At the Courage Kenny facility, those headsets and hand controllers help rehabilitate patients with brain or spinal injuries.
Hanson said patients end up working harder and are more motivated.
"People are getting on those headsets and they’re so immersed in the game and what they’re doing," Anna Braun, the institute’s therapy manager, said. "They challenge themselves. They want to beat their last score, so now they’re doing 25% more than the day prior or the week prior."
But in the real world, it’s been a hard journey for Voltin.
"I got a broken C1, C5, and C6," he said quietly.
Voltin’s injuries include three broken vertebrae and a traumatic spinal cord injury from a devastating car crash.
"I assume I fell asleep," he recalled. "I went off the road, I applied my brakes, but I ended up hitting a ditch and ended up cart-wheeling my truck."
On May 2, Voltin was moving from the metro to Virginia, Minn., when he crashed his pickup near Sturgeon Lake.

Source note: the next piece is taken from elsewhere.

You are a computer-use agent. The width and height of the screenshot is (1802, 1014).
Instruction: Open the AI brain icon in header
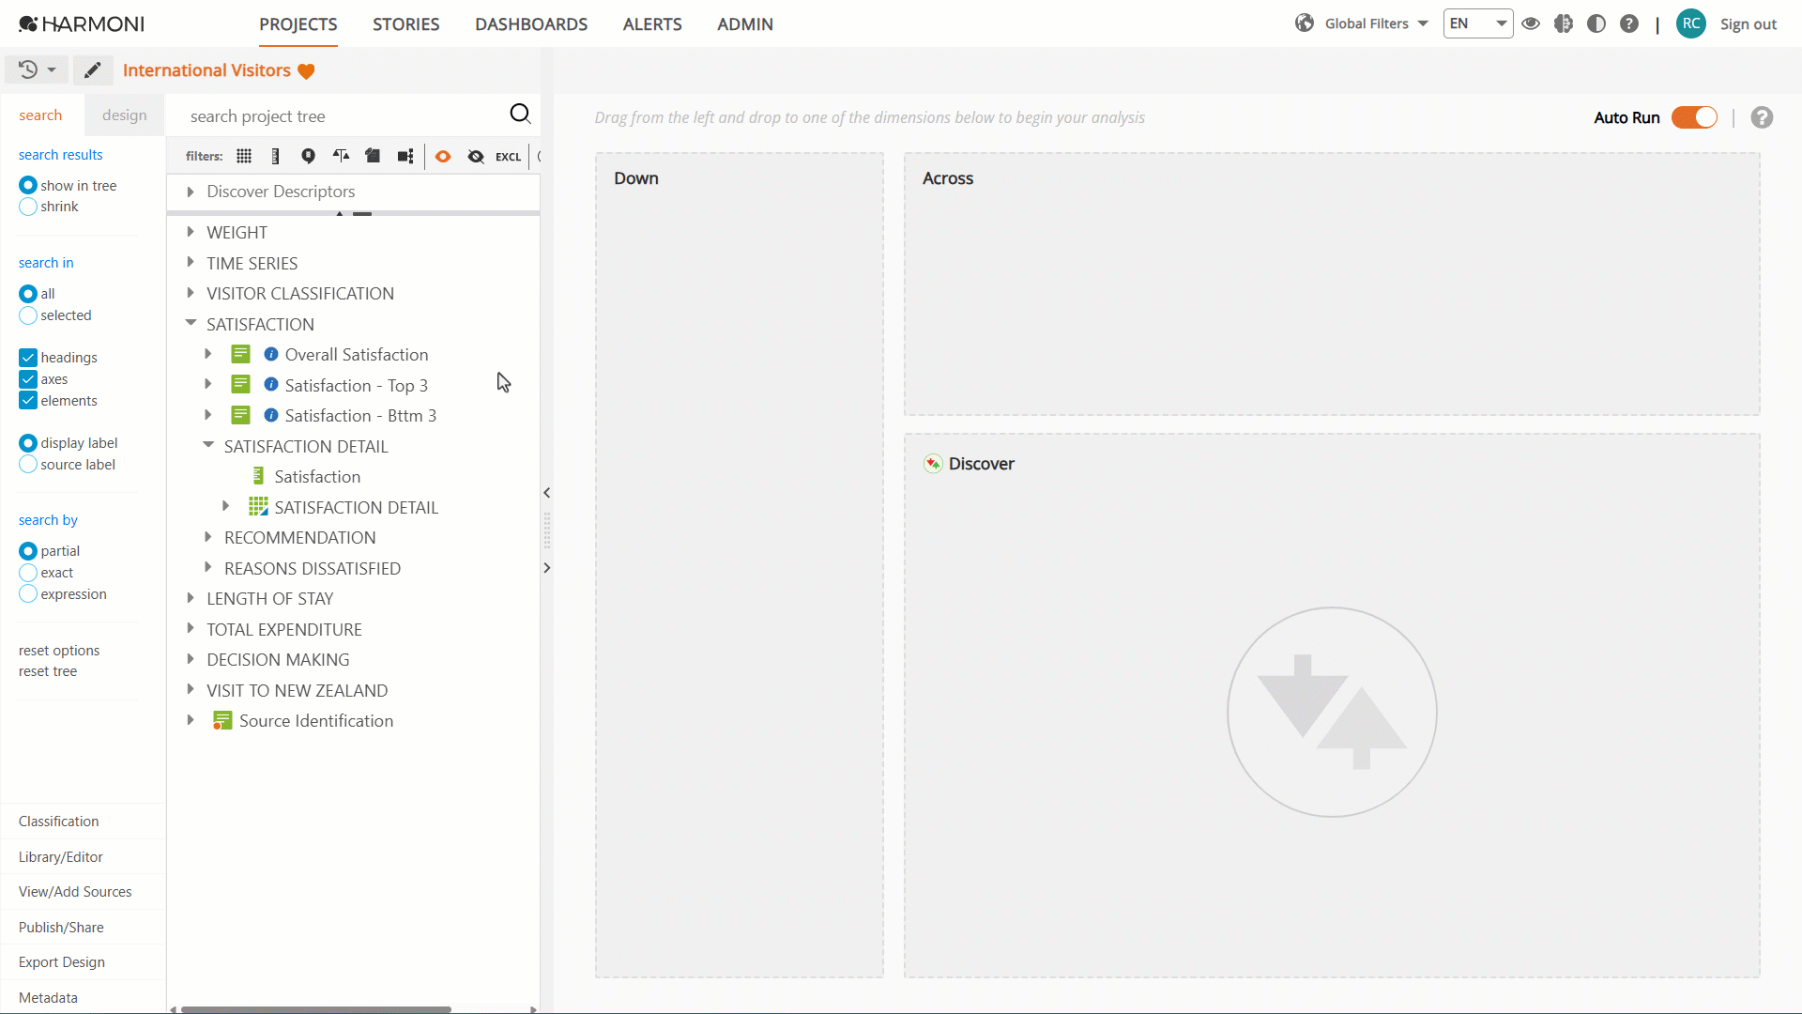click(1564, 23)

"The cab was pretty much smashed down to nothing, so I was pretty sure they cut me out of the truck," he remembered.
Now, after surgery to fuse two vertebrae, this VR therapy uses repetitive motion to strengthen arm, shoulder and pectoral muscles.

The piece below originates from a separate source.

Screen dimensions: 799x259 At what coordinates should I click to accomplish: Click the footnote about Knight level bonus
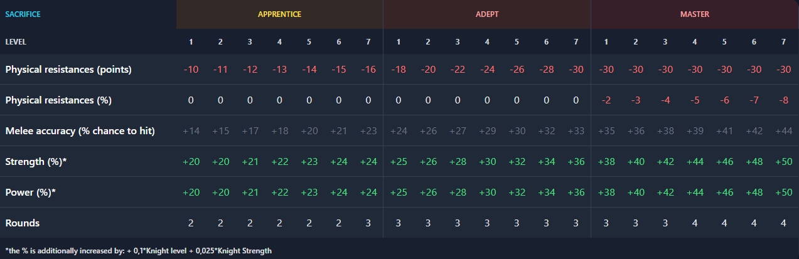coord(138,250)
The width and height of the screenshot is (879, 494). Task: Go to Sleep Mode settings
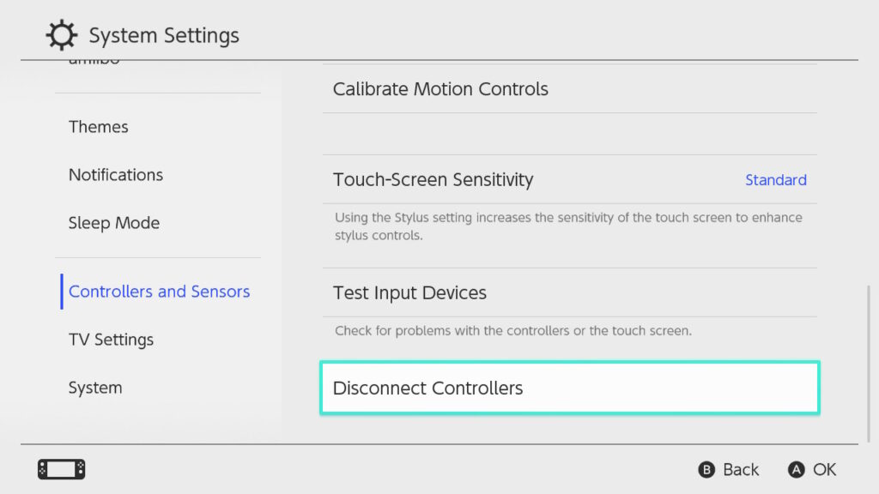(x=114, y=224)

"It’s a fun, easy way to engage in upper extremity exercise or activity," Hanson said.
Allina said about 150 have undergone VR therapy at Courage Kenny.
The program, about 3 years old, is in the process of expanding from two to nineteen locations, funded by a $180,000 Courage Kenny Foundation grant.
The medical team said these exercises do more than strengthen.
Braun said the sessions help to reconnect a patient’s neural pathways, actually stimulating nerve cells to regenerate, sending signals between the brain and muscles.
"We know the more opportunities we allow the brain to connect with our muscles, the more times we send that signal down that pathway, the clearer that pathway becomes," she said. "It comes down to that repetition."
Voltin says the half-hour sessions during the last six weeks are making a difference.
"I started out where I had a hard time getting my arms up to my shoulder, and now I can scratch my eyes for the first time in the last couple of days," he declared. "So I’m definitely getting stronger, my arms, getting more movement out of them."
Voltin says he hopes the therapy might help bring back some feeling to his fingers or his lower body.
He’s still got a lot of work to do.
Voltin’s doctors say his home discharge is still a month or two away.
Still, he says this game-changing medicine is giving him a dose of optimism for the future.
"It’s fun and it’s helping me, helping me to get better, which is all a person can ask for," Voltin says. "Get stronger and get healthier."